Refactoring analysis: Analyse the usage of block numbers

the-right-joyce commented 2 years ago

Research where block numbers are used (who needs to access block numbers and why)

Current status: https://hackmd.io/@_FY3-hvwQZ6cX_4n8zYUNA/rymYZLZlp

michalkucharczyk commented 1 year ago

`BlockId` refactoring status and next steps

Some of core traits are already cleaned from BlockId, however there are still some methods that are related to BlockId or block number. The summary of use cases is in the sections to follow.
Reworking header function led to some call sequences that are far from being perfect, example.
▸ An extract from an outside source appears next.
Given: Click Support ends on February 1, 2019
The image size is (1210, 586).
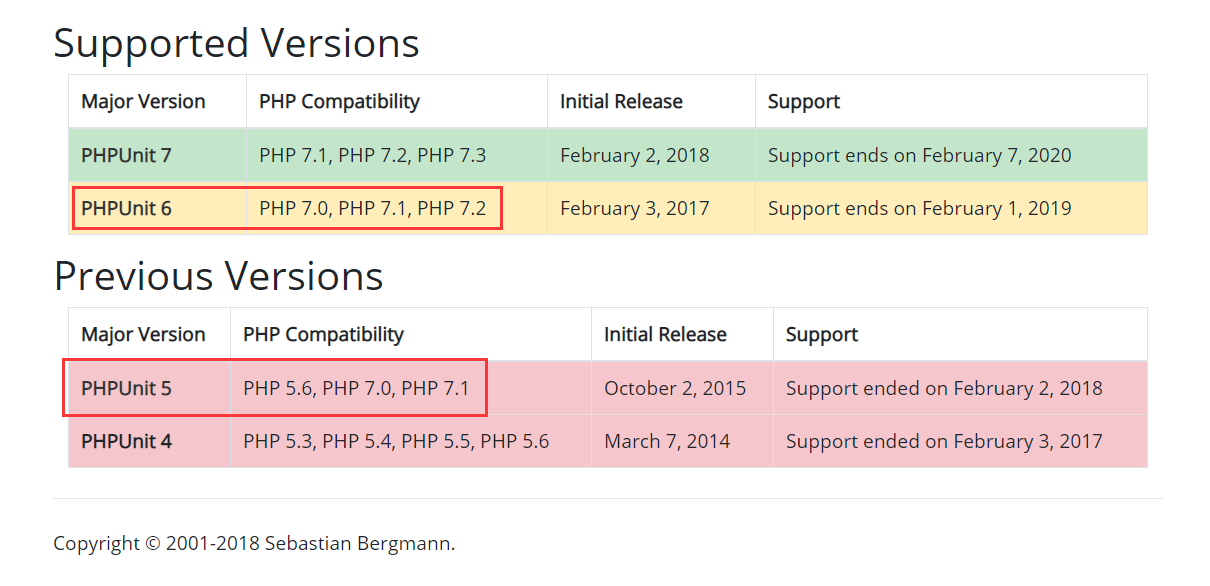Looking at the screenshot, I should tap(919, 208).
Namely, in some modules there is a requirement to fetch header using block number, current PR works around this by calling header(hash(n)) combo.
In some cases expect_header(block_id) is called to hide the combo, (as expect_header was not reworked yet)
To solve this "problem" HeaderBackend trait could be extended with dedicated functions for fetching header by block number: -- header_for_number(NumberFor<Block>) -> Result<Option<Block::Header>> -- expect_header_for_number(NumberFor<Block>) -> Result<Block::Header> -- header(Block::Hash) -> Result<Option<Block::Header>> -- expect_header(Block::Hash) -> Result<Block::Header> New naming may also make finding all block-number usages and their refactorization easier. I would follow with this naming convention in needed for the rest of methods (e.g. block, block_status) Implementation of _for_number methods could make use of new service which will move number-hash mapping out of DB.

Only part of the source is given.